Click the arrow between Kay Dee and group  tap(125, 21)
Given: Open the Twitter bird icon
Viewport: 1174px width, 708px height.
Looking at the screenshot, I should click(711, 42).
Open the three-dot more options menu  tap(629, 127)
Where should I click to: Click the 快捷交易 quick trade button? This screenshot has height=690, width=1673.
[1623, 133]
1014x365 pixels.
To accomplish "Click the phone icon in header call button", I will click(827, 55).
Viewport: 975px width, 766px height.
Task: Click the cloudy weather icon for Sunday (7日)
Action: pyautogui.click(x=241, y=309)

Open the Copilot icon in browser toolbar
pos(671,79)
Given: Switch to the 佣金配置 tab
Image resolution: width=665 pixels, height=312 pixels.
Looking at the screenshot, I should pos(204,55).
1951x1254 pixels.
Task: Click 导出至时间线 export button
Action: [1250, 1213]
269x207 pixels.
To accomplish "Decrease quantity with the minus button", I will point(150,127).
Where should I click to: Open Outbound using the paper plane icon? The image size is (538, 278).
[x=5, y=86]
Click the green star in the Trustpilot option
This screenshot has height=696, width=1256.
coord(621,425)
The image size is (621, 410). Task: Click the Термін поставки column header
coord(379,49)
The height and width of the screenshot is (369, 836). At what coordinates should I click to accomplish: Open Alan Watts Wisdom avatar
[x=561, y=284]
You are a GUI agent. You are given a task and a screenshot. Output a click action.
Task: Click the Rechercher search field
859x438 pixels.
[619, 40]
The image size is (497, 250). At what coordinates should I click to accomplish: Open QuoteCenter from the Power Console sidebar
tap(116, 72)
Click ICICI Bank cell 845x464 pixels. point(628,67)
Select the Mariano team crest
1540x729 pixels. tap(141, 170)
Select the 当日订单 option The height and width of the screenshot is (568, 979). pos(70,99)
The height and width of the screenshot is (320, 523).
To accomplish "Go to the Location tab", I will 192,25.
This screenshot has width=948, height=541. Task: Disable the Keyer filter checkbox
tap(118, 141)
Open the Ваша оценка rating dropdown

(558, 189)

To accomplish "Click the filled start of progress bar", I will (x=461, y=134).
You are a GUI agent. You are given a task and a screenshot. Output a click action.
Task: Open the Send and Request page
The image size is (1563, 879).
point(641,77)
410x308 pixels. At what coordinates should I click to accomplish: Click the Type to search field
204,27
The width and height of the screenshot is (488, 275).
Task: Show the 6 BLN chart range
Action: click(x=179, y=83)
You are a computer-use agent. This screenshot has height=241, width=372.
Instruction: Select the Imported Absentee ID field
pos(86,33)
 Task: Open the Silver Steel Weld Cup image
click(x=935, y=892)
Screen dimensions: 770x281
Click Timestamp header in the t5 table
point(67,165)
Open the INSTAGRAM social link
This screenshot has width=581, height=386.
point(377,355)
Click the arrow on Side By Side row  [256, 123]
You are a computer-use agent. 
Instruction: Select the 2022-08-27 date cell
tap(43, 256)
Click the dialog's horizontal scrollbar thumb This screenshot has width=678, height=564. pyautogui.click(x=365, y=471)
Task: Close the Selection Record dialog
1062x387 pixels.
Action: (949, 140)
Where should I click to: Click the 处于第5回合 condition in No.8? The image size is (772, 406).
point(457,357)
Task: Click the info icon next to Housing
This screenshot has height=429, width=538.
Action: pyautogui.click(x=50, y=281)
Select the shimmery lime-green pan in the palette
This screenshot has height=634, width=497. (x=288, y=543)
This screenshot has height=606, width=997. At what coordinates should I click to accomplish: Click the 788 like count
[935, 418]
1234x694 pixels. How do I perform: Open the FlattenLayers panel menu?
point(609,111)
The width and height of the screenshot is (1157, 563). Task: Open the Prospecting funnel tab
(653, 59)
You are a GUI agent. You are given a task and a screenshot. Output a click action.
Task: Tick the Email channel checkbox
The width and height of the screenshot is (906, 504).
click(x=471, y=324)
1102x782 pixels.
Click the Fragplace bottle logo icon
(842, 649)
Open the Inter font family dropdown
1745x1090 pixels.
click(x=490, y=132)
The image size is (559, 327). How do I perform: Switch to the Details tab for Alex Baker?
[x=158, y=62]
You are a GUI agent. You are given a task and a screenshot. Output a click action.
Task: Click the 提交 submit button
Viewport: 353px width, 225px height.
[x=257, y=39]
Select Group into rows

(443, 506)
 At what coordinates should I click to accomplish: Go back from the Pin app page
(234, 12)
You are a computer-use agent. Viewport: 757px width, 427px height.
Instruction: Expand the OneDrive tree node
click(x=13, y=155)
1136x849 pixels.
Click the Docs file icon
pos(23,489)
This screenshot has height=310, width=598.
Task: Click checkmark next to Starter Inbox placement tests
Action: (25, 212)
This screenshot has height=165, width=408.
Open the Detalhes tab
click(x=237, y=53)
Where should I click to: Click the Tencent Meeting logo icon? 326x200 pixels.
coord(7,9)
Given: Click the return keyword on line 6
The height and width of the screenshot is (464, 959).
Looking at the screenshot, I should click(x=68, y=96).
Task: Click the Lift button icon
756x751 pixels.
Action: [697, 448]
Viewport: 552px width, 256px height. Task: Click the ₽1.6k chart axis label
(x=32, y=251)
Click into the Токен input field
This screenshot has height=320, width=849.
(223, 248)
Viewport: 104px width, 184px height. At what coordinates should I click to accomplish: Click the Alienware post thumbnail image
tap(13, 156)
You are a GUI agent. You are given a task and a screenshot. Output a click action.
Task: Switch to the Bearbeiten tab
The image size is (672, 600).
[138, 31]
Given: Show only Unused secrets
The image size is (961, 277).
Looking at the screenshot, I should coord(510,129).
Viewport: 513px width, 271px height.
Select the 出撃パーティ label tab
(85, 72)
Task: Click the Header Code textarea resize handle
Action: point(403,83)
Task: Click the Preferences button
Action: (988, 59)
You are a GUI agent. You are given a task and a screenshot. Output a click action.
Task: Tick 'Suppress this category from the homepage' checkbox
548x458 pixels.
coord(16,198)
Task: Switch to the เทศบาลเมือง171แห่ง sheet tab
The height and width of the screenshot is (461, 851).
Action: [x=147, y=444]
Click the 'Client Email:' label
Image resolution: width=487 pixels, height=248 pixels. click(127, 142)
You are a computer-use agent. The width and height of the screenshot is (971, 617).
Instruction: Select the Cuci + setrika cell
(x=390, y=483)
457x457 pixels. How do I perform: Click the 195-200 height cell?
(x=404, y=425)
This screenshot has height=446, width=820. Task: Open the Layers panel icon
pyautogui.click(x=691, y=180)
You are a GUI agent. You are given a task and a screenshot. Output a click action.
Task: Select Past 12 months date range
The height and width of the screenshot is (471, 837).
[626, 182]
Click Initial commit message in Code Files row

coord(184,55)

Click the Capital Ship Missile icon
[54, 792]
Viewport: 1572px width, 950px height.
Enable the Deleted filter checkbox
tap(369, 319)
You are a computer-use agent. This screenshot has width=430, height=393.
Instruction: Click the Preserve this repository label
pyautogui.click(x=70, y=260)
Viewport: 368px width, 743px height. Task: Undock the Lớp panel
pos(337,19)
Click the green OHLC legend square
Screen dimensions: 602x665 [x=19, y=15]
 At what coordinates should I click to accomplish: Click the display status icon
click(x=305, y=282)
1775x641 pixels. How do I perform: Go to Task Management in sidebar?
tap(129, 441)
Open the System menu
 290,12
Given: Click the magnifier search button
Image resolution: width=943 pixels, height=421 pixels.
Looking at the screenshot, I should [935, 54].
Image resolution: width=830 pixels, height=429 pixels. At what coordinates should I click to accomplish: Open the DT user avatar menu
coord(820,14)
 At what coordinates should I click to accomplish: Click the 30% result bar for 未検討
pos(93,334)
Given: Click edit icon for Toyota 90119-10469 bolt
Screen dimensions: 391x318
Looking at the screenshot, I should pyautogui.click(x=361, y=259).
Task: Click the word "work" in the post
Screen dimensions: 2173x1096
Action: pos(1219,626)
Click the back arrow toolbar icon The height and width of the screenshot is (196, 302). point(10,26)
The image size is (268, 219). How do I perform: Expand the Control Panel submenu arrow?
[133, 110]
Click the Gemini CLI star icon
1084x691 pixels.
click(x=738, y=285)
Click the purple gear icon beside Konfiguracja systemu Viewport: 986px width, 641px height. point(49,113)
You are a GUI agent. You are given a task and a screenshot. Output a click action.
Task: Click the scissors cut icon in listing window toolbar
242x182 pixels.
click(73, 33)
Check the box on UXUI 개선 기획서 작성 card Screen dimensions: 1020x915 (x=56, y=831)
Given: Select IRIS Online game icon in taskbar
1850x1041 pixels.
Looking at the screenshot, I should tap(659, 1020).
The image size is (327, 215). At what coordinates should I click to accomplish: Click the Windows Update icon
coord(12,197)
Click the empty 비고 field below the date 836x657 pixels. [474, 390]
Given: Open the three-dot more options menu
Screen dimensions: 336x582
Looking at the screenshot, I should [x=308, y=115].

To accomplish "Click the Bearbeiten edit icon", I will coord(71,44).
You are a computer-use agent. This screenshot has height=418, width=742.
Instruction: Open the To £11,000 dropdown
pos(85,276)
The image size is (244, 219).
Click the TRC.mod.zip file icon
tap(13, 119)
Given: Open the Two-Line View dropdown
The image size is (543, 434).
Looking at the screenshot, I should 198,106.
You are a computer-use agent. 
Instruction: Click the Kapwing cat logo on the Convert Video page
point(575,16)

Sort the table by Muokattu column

◆ ◆ ◆ ◆

Count the lines in the records above that contain the word "Email". Give only the number.

2